→ **Task material**
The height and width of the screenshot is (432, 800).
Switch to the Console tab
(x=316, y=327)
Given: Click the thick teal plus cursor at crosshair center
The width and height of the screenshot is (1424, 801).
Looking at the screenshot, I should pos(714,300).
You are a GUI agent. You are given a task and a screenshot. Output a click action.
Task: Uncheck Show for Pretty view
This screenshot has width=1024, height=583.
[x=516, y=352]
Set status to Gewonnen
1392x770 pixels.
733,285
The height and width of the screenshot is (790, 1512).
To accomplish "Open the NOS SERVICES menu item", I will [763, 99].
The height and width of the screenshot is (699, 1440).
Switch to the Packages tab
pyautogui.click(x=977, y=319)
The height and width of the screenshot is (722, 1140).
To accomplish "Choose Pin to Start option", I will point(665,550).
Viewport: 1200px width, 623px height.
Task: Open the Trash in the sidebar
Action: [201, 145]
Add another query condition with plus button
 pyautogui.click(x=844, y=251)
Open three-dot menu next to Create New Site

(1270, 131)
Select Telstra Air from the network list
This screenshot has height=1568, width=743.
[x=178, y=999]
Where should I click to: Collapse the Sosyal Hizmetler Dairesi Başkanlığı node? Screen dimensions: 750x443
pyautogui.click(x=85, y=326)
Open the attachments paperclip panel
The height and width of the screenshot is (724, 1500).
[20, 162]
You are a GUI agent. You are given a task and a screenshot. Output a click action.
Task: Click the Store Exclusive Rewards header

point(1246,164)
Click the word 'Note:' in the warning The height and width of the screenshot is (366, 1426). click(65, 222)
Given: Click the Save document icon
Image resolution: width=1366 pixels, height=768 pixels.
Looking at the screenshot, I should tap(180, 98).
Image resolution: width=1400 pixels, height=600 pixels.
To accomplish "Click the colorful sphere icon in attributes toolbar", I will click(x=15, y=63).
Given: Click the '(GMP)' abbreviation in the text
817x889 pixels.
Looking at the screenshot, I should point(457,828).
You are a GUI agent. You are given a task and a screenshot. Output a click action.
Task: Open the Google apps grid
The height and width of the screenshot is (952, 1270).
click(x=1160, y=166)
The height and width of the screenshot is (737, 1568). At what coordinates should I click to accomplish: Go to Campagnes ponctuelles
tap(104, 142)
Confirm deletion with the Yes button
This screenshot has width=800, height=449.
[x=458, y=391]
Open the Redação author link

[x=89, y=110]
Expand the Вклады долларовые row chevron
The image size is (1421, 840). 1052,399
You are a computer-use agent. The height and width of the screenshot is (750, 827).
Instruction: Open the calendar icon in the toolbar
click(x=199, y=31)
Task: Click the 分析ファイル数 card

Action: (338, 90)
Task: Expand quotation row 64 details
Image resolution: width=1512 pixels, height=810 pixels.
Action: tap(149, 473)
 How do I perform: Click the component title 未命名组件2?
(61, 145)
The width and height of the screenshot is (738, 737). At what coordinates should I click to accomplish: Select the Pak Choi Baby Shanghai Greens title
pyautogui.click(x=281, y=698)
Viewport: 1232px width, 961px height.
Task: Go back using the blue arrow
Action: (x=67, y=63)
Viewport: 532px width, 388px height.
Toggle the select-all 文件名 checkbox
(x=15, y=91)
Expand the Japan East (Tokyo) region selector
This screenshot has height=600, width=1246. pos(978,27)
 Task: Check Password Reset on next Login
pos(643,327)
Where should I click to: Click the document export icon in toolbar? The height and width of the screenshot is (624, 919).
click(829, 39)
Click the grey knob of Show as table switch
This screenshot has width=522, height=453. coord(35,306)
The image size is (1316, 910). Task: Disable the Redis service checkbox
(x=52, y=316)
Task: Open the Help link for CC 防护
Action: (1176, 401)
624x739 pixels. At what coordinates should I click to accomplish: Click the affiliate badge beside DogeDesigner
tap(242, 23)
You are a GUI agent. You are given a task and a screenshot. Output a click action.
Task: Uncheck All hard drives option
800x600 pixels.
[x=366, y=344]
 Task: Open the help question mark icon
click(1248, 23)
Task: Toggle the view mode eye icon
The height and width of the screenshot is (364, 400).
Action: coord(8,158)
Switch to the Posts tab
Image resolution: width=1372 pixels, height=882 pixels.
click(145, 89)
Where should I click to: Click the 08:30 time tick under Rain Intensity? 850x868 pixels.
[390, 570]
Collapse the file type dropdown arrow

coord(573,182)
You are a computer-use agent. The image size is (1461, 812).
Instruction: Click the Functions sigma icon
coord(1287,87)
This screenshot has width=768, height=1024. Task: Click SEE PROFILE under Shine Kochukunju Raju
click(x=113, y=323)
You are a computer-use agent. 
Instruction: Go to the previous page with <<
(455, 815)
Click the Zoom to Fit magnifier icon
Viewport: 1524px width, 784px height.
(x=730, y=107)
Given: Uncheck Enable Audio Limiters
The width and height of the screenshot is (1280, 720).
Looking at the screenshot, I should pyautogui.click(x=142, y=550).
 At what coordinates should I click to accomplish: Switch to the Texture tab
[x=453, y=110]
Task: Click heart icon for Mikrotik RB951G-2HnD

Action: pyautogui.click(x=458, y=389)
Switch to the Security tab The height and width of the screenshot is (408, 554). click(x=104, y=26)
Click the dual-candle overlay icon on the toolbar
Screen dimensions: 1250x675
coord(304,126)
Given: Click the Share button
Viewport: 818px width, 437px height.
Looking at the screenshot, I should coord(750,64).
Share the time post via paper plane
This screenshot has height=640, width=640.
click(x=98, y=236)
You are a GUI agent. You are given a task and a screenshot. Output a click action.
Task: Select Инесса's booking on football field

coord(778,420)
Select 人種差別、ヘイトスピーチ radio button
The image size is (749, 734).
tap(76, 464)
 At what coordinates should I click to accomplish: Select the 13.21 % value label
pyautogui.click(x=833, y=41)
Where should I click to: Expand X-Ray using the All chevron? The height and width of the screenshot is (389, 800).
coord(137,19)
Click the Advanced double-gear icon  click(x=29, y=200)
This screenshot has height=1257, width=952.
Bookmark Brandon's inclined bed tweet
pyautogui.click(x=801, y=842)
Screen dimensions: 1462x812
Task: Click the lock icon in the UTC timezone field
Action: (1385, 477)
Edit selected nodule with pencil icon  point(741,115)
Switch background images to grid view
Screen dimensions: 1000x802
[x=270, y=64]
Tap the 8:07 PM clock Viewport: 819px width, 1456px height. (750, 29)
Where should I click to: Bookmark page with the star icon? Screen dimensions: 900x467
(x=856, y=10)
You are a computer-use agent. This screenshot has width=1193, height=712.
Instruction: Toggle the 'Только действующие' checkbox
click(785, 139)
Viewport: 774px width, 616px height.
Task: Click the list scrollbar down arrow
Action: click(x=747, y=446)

→ **Exercise description**
Which lines of the material above contain the string "checkbox", matching case? Extract each of those lines in full.

→ **Task response**
Toggle the select-all 文件名 checkbox
The image size is (1316, 910). Task: Disable the Redis service checkbox
Instruction: Toggle the 'Только действующие' checkbox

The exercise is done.